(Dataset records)
○ ○ ○

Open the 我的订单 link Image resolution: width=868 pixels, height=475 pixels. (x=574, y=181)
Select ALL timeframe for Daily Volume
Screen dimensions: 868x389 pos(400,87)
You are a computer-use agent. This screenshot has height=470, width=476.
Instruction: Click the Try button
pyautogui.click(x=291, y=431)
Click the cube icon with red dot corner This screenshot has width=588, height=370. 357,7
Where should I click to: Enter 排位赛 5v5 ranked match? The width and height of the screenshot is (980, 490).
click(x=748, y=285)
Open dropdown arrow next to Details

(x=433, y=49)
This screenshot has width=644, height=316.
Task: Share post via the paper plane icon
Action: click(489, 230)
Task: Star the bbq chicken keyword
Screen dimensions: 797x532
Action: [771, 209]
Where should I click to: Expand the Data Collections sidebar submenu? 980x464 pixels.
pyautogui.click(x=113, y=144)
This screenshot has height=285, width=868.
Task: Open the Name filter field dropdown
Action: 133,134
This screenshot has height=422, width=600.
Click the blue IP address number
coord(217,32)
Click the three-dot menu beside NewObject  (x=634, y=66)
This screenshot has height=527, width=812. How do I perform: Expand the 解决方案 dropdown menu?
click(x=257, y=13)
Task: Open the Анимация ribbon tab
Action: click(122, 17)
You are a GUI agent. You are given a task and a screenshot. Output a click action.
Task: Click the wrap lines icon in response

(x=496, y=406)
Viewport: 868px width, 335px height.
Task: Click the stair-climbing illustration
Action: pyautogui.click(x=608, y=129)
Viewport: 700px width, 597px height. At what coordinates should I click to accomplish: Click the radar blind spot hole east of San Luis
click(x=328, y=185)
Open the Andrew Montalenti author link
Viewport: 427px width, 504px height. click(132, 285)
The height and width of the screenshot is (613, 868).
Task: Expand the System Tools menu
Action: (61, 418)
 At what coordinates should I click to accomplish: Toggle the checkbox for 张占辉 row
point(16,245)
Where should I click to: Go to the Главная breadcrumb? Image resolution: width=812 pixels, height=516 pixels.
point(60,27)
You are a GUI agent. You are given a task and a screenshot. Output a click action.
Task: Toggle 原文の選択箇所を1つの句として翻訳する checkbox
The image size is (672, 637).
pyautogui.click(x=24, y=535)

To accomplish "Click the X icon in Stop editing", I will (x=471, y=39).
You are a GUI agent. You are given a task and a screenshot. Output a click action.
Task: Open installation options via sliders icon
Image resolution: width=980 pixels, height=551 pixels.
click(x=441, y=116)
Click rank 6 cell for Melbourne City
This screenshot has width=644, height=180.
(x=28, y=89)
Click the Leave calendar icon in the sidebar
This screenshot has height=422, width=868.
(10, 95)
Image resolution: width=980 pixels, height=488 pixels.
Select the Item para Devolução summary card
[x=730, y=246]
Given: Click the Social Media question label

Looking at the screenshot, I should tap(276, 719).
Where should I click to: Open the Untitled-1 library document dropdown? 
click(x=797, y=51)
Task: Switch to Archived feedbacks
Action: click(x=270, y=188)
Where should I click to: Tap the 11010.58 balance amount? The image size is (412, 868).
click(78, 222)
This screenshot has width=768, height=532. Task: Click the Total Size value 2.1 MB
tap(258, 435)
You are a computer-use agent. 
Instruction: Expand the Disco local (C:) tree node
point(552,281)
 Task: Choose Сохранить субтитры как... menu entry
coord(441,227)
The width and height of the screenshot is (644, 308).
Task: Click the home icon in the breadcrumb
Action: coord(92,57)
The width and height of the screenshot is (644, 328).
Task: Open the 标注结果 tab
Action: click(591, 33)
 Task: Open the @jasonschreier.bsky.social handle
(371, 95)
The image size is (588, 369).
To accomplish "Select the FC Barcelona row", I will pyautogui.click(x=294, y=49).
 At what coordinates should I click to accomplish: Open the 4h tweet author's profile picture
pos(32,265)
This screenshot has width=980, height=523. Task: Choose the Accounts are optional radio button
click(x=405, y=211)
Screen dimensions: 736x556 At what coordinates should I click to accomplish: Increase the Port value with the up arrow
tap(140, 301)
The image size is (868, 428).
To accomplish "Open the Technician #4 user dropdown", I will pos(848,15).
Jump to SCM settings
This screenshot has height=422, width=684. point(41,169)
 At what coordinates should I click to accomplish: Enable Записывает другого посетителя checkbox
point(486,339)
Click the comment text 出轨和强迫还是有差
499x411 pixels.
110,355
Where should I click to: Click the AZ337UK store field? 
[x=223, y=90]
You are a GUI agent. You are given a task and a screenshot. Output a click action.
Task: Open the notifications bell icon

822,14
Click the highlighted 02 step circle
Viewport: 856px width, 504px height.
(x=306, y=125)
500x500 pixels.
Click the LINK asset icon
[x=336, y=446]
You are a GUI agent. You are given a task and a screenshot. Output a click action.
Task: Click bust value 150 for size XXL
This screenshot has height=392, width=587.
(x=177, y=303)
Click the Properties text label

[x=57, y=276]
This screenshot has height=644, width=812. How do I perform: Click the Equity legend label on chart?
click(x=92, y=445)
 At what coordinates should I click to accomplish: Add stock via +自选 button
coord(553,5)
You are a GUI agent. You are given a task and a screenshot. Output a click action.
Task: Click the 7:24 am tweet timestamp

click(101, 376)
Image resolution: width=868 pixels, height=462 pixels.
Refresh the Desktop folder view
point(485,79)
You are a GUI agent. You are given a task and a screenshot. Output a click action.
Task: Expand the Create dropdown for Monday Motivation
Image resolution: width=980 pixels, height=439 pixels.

○ ○ ○

▸ Task prompt: List every line above containing the word "computer".

▸ Task result:
You are a computer-use agent. This screenshot has height=470, width=476.
You are a computer-use agent. 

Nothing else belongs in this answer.